● RECORD SET:
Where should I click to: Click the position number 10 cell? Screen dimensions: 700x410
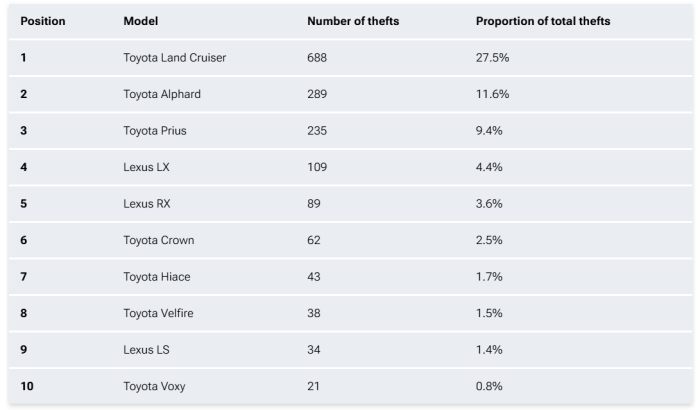[x=28, y=385]
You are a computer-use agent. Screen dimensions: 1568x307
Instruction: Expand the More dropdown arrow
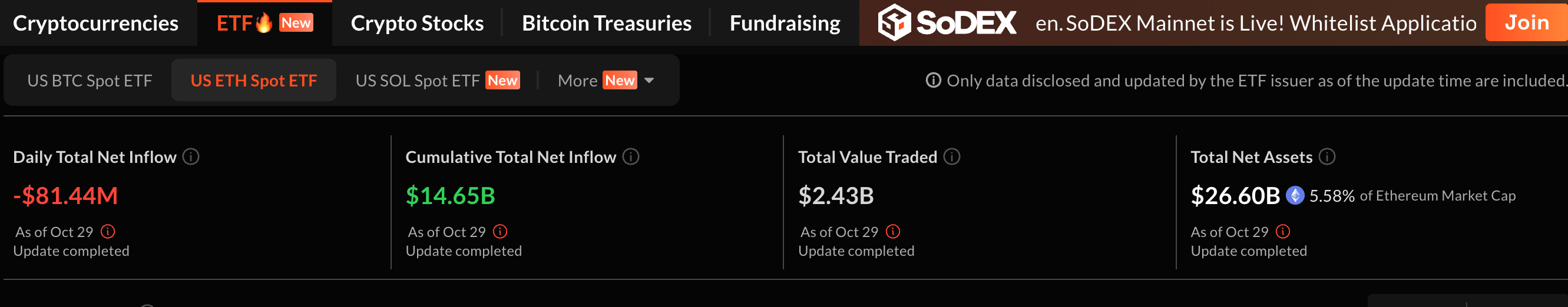(650, 80)
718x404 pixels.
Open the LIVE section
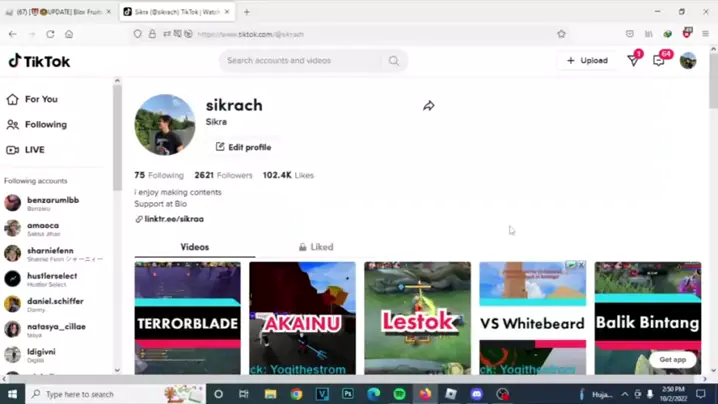point(34,150)
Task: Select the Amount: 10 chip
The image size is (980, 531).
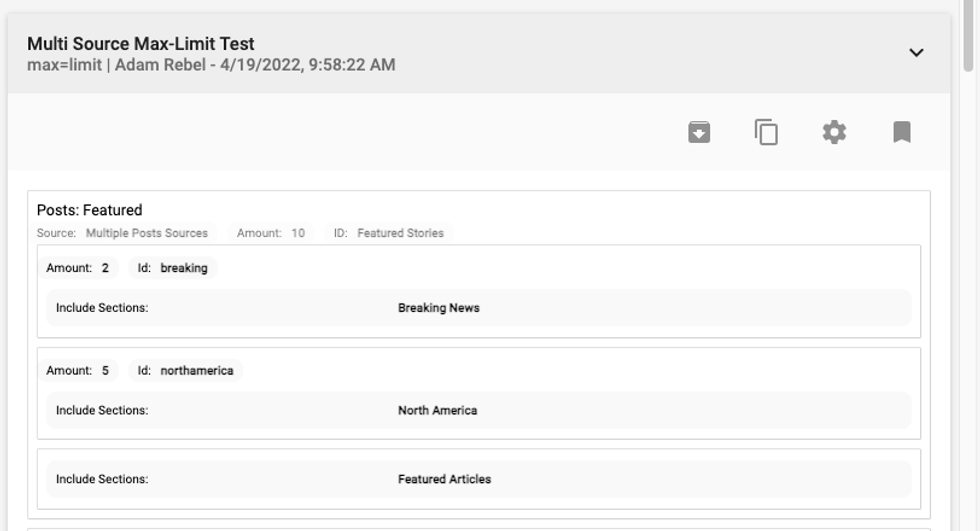Action: tap(271, 233)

● TASK TO COMPLETE: Repeat the records exactly, without the pictures.

● EXERCISE RESPONSE:
Where should I click to: Click the position number 10 cell? Screen dimensions: 700x410
[x=28, y=385]
You are a computer-use agent. Screen dimensions: 1568x307
Instruction: Expand the More dropdown arrow
(650, 80)
718x404 pixels.
Open the LIVE section
point(34,150)
Task: Select the Amount: 10 chip
The image size is (980, 531).
Action: tap(271, 233)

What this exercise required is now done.